--- Text passage ---
Non-smokers are so full of themselves.
10/10/2011

I was reading the paper today, in the public opinions section there was a small rant about "smokos" costing employers more than two weeks paid wages per year. I thought to myself about this, and well, my smokos are an entitlement in my EBA, so screw you.

Another thing he said which got under my skin was "banning smoking from work will improve productivity and employee health" or something like that. And I thought to myself again, and suddenly the reason this is an extremely bad idea hit me in the face like a very obvious wall in the middle of the road, with a giant flashing sign on it saying "bad idea! bad idea!".

You see, I'm willing to wager the jobs with the largest ratio of smokers to non-smokers would be retail and hospitality. This is without any research on the subject whatsoever of course. And you see, those aren't the kind of people you want to deprave of an addictive drug. As the non-smoker you obviously are, I understand how you can grasp what nicotine detox feels like, so of course you have the right to make these kinds of requests.

As I am a smoker however, I can tell you that nicotine detox is not a very pleasant thing to go through, and moods will swing extremely rapidly. That is certainly not what you want in an extremely-fast-paced-little-room-for-error industry like retail. Not to mention the lapse in concentration that such a feeling causes is not something you particularly want in a hospitality worker either. I can totally see how much effort you've put into this idea of yours mate.

Personally, I think there is something about smoking that a lot of non-smokers don't understand. You honestly think we'd all continue to do this to ourselves if there wasn't at least one extremely good benefit to it? I mean, the propaganda is impossible to escape, there's no way any smoker doesn't know the detrimental effects of their addiction. But even then, it's not the addiction of smoking that's hard to break, it's what you have to break that comes with it: A break. (Read that twice if you don't get it.)

Quitting smoking is actually quite easy. Put the patch on before you go to bed and the cravings are gone for good. No cravings, no addiction. But that's not what you miss. Without going for a smoko, you lose the small breaks you get with actually having a cigarette. You get to physically stop what your doing and leave the area. All that busy, noisy, fast-paced stuff is put on hold for seven glorious guilt-free minutes (fifteen for me, but once again, EBA). People who don't smoke don't really understand how accustomed to those small breaks someone can get. I assure you, it doesn't take long for them to become practically essential.

That extremely precious seven minutes (how long it takes me to smoke a cigarette at a normal pace, so it's the average time for this post) really does give you the time you need to let your head catch up to what's going on around you, organise your thoughts and workout your game-plan for when you go back inside. And this is an extremely useful thing to have in retail (believe me).
--- Raw data ---
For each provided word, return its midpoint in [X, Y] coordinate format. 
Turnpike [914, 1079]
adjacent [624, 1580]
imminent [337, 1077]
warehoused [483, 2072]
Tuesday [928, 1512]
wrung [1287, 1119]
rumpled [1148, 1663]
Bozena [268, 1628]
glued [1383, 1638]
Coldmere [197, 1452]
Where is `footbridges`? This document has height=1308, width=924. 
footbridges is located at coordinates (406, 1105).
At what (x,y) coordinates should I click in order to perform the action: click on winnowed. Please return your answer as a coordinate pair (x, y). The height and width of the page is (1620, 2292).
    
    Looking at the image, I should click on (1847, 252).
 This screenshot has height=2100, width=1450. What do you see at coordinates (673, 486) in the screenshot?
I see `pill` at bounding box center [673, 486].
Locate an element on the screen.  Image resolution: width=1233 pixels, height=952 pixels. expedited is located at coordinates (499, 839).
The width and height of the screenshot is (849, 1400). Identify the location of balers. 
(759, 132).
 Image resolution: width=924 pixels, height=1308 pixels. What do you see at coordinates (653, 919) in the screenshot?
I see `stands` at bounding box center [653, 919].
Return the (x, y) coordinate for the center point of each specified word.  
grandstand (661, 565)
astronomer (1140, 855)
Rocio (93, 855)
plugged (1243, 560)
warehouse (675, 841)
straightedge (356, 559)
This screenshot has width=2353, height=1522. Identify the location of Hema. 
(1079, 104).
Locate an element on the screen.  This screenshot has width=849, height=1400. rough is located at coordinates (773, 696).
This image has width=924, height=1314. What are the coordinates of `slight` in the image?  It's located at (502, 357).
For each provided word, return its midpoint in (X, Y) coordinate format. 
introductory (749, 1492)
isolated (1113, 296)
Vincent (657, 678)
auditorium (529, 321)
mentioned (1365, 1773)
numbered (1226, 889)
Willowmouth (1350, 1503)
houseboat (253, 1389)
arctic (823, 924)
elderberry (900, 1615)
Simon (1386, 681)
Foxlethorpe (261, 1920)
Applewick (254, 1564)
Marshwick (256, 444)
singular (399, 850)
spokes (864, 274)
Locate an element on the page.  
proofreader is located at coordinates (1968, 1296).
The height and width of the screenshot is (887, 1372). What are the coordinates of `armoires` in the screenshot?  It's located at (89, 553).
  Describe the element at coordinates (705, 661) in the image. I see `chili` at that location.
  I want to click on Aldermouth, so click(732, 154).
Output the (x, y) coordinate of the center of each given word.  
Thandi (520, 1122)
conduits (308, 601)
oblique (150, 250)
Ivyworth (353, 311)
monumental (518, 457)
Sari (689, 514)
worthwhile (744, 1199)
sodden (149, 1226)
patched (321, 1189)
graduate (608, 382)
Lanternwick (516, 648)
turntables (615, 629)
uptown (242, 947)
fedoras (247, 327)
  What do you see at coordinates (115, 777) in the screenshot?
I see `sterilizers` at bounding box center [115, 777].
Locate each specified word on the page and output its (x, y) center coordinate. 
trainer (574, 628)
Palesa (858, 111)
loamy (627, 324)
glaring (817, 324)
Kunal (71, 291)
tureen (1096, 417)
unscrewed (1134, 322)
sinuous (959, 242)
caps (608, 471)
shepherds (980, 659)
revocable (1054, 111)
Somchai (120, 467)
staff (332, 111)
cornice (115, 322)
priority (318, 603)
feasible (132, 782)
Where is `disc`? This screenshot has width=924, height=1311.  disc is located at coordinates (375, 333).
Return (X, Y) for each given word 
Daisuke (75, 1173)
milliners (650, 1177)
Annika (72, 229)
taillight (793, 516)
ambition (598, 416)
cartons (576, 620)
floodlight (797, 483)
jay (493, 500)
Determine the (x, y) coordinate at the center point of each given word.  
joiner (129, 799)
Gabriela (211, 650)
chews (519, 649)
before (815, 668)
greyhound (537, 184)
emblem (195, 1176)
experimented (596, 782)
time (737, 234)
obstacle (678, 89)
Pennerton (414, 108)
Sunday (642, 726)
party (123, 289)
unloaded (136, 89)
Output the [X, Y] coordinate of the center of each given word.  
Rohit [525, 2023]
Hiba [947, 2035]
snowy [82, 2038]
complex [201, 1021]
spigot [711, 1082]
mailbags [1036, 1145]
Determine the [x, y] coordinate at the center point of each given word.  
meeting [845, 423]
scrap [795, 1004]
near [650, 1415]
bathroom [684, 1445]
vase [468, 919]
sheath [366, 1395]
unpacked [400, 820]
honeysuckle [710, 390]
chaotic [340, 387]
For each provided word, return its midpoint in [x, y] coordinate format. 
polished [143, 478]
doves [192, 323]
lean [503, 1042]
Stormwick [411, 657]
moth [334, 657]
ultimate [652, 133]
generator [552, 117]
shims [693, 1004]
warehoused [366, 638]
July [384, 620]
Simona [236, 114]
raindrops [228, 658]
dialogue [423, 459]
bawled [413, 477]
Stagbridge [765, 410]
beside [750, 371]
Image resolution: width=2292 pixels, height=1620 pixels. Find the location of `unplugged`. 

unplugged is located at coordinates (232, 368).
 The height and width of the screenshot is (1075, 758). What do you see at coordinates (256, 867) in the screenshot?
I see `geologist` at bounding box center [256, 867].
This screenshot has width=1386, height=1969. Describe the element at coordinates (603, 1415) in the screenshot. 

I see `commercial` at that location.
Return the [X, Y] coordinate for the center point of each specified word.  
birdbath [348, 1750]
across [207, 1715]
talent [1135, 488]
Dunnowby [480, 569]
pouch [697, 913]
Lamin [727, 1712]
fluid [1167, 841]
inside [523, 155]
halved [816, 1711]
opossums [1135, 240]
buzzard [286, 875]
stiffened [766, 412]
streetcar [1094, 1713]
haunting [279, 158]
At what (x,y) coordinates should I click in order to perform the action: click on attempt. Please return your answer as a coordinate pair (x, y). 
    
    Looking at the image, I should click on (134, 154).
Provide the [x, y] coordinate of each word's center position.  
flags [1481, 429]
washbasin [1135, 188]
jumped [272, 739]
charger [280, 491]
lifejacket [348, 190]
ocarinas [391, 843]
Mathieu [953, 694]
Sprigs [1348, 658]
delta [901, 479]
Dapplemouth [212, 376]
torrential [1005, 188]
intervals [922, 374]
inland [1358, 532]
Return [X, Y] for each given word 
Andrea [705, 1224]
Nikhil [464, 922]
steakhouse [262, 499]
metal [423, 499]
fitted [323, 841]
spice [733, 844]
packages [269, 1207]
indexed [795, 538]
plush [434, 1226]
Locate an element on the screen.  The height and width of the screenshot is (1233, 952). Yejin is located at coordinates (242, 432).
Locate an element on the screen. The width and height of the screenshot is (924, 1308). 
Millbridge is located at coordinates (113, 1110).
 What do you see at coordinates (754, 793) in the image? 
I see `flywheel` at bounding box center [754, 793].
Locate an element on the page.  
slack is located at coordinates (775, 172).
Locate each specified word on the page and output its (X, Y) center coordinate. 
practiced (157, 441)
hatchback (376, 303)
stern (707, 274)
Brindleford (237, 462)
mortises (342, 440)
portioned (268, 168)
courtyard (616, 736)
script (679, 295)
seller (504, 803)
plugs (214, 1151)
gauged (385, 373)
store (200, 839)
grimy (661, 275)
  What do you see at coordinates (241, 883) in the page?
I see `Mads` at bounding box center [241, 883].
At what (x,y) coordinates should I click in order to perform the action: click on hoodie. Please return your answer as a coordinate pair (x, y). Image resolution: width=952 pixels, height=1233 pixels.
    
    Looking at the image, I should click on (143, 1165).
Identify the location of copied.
---
> _Actions to take_
1 > In the post about smoking breaks above, copy the text word for word, starting at "Personally, I think" and ending at "don't get it.)".
2 > Answer these questions using the post about smoking breaks:
(a) According to the newspaper rant, how much do smokos cost employers per year?
(b) Which two kinds of jobs does the writer guess have the largest ratio of smokers to non-smokers?
(c) How long are the writer's own smokos?

> _Answers below_
1 >
Personally, I think there is something about smoking that a lot of non-smokers don't understand. You honestly think we'd all continue to do this to ourselves if there wasn't at least one extremely good benefit to it? I mean, the propaganda is impossible to escape, there's no way any smoker doesn't know the detrimental effects of their addiction. But even then, it's not the addiction of smoking that's hard to break, it's what you have to break that comes with it: A break. (Read that twice if you don't get it.)

2 >
(a) More than two weeks' paid wages
(b) Retail and hospitality
(c) Fifteen minutes